Multiprocess parallelism


#1

There is a very heavy C API I need to call on a lot of inputs, and I’d like to do it in parallel.

Just one thing: Internally, this API uses the non-reentrant strtok function. A lot. And as a result, if I try to call it from multiple threads, it segfaults. A lot. This tosses rayon right out of the window. And I don’t see very many other nice options.

The thing is, I have no idea where to begin.

  • I don’t see any crates for doing this.
  • I wouldn’t know how to create a process whose main is defined in my project. Would I need a separate crate just for this? (Yikes)
  • For IPC I see the serde-based ipc_channel crate… though, um, I feel like there’s the chicken-and-egg problem of how do I send the other end of the channel itself?

Any pointers?

// (these stand in for data usually on the order of
// a couple dozen thousand floating point numbers)
#[derive(Debug, Clone, PartialEq)] pub struct Input;
#[derive(Debug, Clone, PartialEq)] pub struct Output;

// (Consider this code to be a fixed part of the problem.
//  It's standing in for a very heavy C library that I
//  have no hope of replacing.)
mod ffi {
    use super::*;

    // (representative example of code using the C standard library)
    pub fn do_expensive_thing(_i: &Input) -> Output
    {
        let start = ::std::time::Instant::now();
        while start.elapsed().as_secs() < 10 {
            _parse_a_string();
        }
        Output
    }

    // (representative example of the C standard library)
    fn _parse_a_string()
    {
        static mut ONE: u32 = 0;
        unsafe {
            ONE += 1;
            assert_eq!(ONE, 1, "Core dumped.");
            ONE -= 1;
        }
    }
}

// ------------------------------------

extern crate rayon;
use rayon::prelude::*;

// FIXME
// This will segfault, so multithreading is basically out.
// How could I similarly encapsulate the use of worker *processes*?
pub fn do_all_expensive_things(inputs: &[Input]) -> Vec<Output>
{
    inputs.par_iter().map(ffi::do_expensive_thing).collect()
}

#2

You didn’t say what platform you’re using, and whether the program has to be cross-platform. If it’s Unixish, you can use nix and the usual Unix arsenal of pipe, fork et al. It shouldn’t be too difficult to combine it with an async main process driver. Chunking and marshalling input to subprocesses would have to be manual, though; rayon can’t help here.


#3

Yep, it’s unix. I totally forgot about fork. Since fork also duplicates the address space, it seems this will take care of a large amount of the IPC as well (by virtue of simply not needing it)

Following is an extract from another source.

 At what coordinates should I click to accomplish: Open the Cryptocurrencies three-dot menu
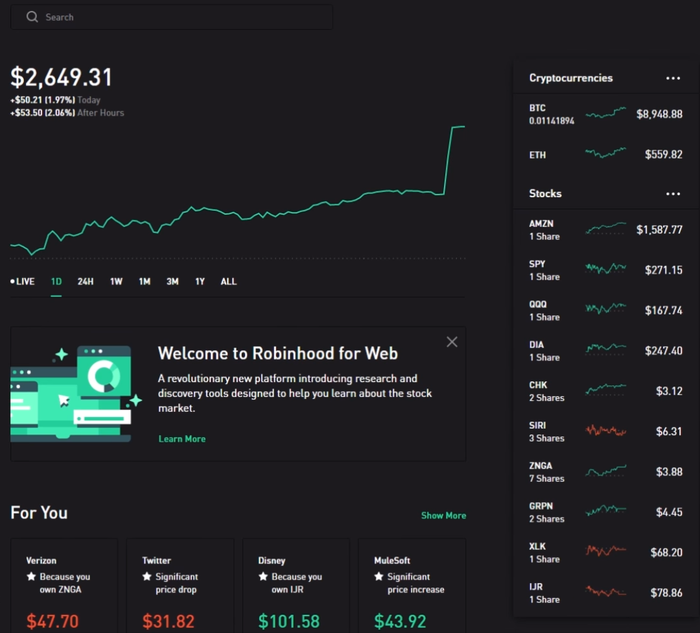coord(673,78)
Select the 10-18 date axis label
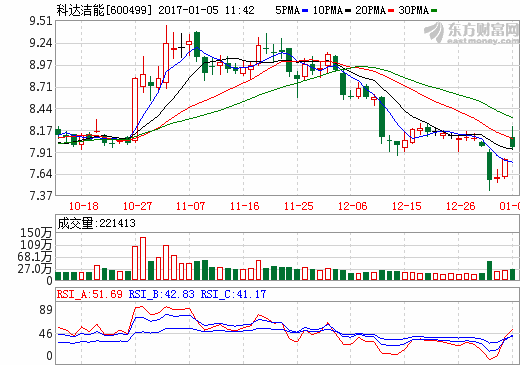This screenshot has height=365, width=520. (x=84, y=206)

I am a little surprised to see that it is a safe function. It seems to open up new possibilities which simply would not otherwise be possible in safe code (but maybe I am wrong), and I imagine that there is probably unsafe code out there whose correctness is predicated on the lack of it existing.


#4

fork is especially dangerous for multithreaded programs. If some other thread is in the middle of a transaction, perhaps holding a lock, then that will never be completed in the forked process. As far as libc is concerned, you should limit yourself to async-signal-safe functions, which notably does not include malloc!


#5

You could try out timely dataflow. It is meant more for data-parallel computation, but it works just fine with multi-process single-machine execution as well, and handles IPC as long as you are sending types that implement abomonation.

To give a sense for how this looks, you write a program that creates work items that you want to process as a data stream, use the exchange method to distribute the work items, and then FFI into your C code on each worker. Then you spin up multiple copies of each of these programs on the same machine (or multiple machines, if you have them) with enough information for them to rendezvous with each other (local machine: just the number of processes and they’ll use localhost, multiple machines: need to supply a hosts.txt with hosts and ports). The doing more things example in the timely readme.md should be pretty close to what you want, I think.


#6

As @cuviper said, fork is a minefield with multithreaded programs; in my experience, the best remedy is to make sure that the program is single-threaded, and use only classic Unix multiprocess and IPC facilities.

In this case, the largest stumbling block is child process handling, since Rust has no single-threaded async signal handling facilities (that I know of), and you need to catch SIGCHLD and wait() to reap exited children. You can sidestep the problem by explicitly reparenting each forked process to PID 1, or tolerating zombie processes until the parent exits.


#7

As @cuviper said, fork is a minefield with multithreaded programs; […]

Yikes; maybe I should reserve all usage of fork for the very beginning of main to guarantee no other threads exist. The alternative of guaranteeing that the program is single-threaded seems far too difficult.

Looks like this might be a lot safer, and probably even faster since it relies on Abomonation. However, it looks like there’s a number of concepts I would need to learn, and it may also change how my program needs to be run.


Unfortunately, it looks like either way I do it, this is probably too big of a yak for me to shave right now. I think I’ll need to come back to this later when I have more liberty to worry about performance.